Consistency of gene autocorrelation to number of HVGs: we evaluated whether the input cell–cell similarity matrix faithfully captures the structure of the data across input features (highly variable genes). Given an input gene set, Hotspot removes genes with low autocorrelation along the k-NN graph, ensuring that only genes that vary along the manifold in an informative manner are selected for module detection. We re computed modules with a certain number of HVGs in order to determine whether genes are robust to the number of selected HVGs. For each combination, we calculated the difference in Hotspot local autocorrelations for each gene against its autocorrelation score when we input 2,000 HVGs (the value used in this study) and visualized the average as a box plot (Supplementary Fig. 2). The maximum difference of 0.07 suggests that the cell similarity graph stays the same regardless of how many HVGs are chosen.

The function of the gut depends on the details of the cell types and processes that are described in the modules.

We didn’t explore 14 modules (722 genes) annotated as cell cycle/fecundity (2 modules), cell stress (4 modules), etc., because we focused on 23 out of the 37 modules that represent meaningful biological gene programs. We manually grouped 19 modules into 6 groups after finding the same biological interpretation for all modules within the group and ensuring the local correlations between genes of grouped modules were high on average. 5a,b. There were ten final gene modules that came from six grouped modules and four single modules. 5a,b and Supplementary Table 4).

We performed differential expression analysis of ISC cells against all untreated tumour cells using MAST (v.1.16.0) and GSEA using relevant cell type gene sets from the literature (Supplementary Table 3) as well as all Hallmark66 and KEGG67 gene sets (Extended Data Fig. 3f). GSEA was performed using the prerank function of the Python package gseapy (v.0.14.0) with 10,000 permutations and the default parameters (Supplementary Table 3).

We identified cancer cells in the epithelial compartment (Extended Data Fig. There are 2 criteria that must be met before 3c–e can be used: evidence of copy-number alterations and clustering that is different from non-tumour cells.

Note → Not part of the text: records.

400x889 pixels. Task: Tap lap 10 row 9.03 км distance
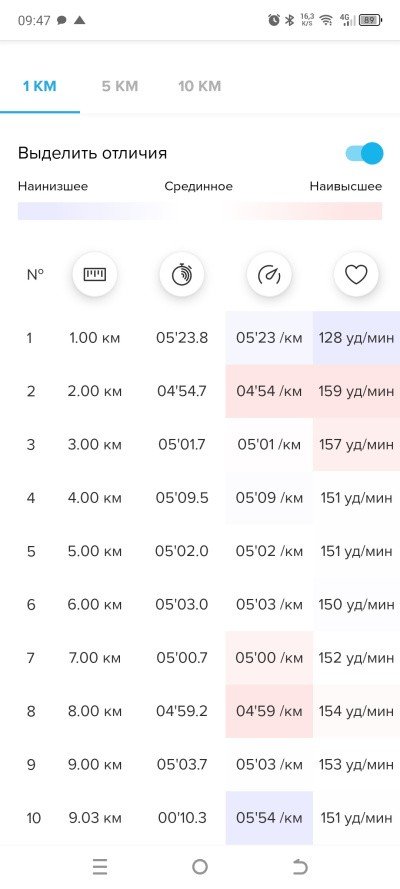click(95, 818)
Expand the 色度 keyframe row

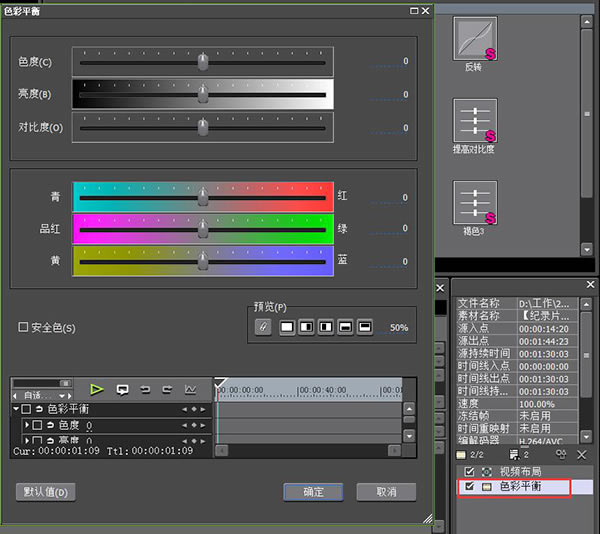tap(27, 425)
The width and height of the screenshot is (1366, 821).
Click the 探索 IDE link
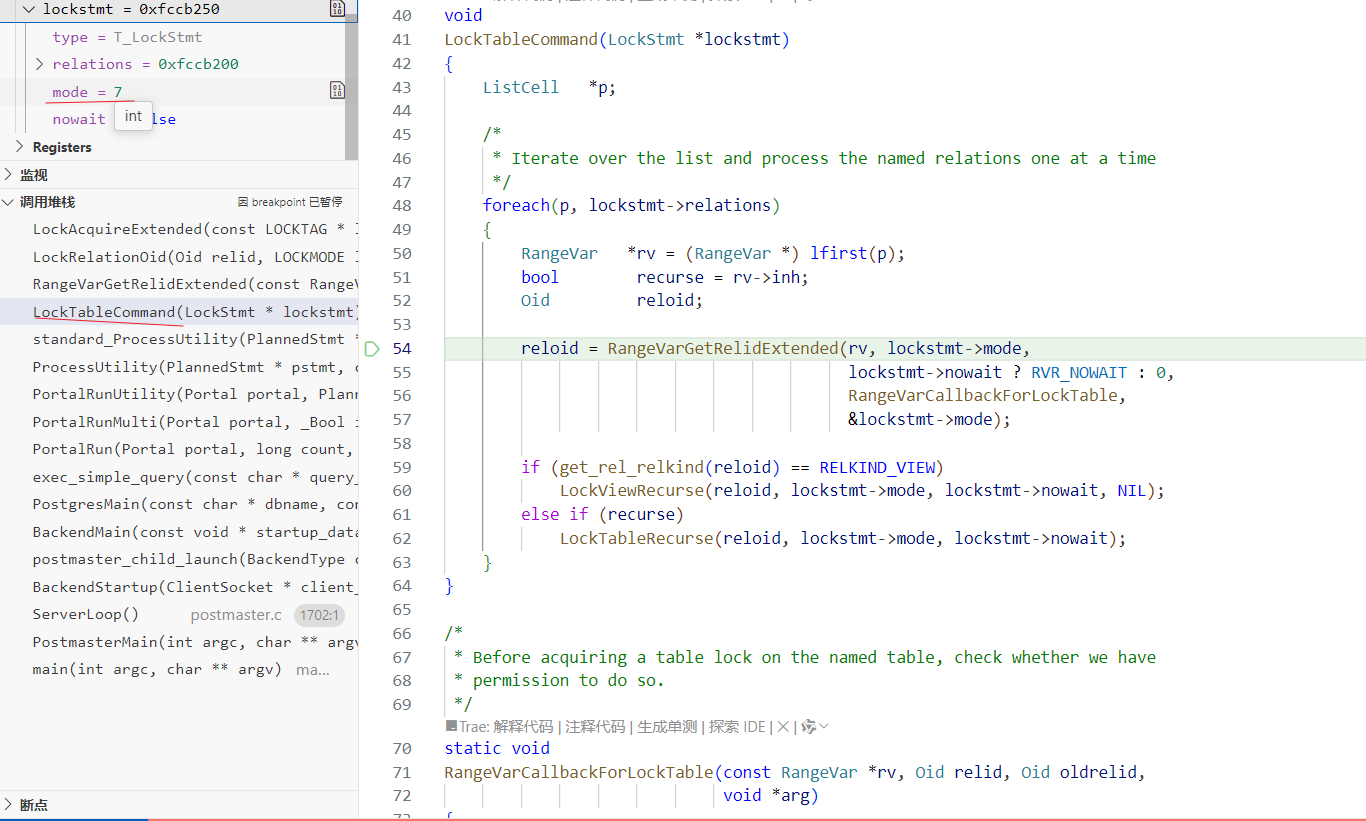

We next partitioned clusters into epithelial, stromal and immune compartments based on marker gene expression (Extended Data Fig. 3a,b). We used the score_genes function to score expression of the compartment-specific genes from ref. The strategy used in the study is similar to 61. Each cluster was assigned to the compartment with the maximal score.

To generate all gene signature scores in our study, we used the Scanpy (v.1.9.1) The mean expression of genes of interest subtracted from the mean expression of genesmatched in a set of reference genes is called score_genes function. To account for expression-level differences, we provided Z-normalized expression data.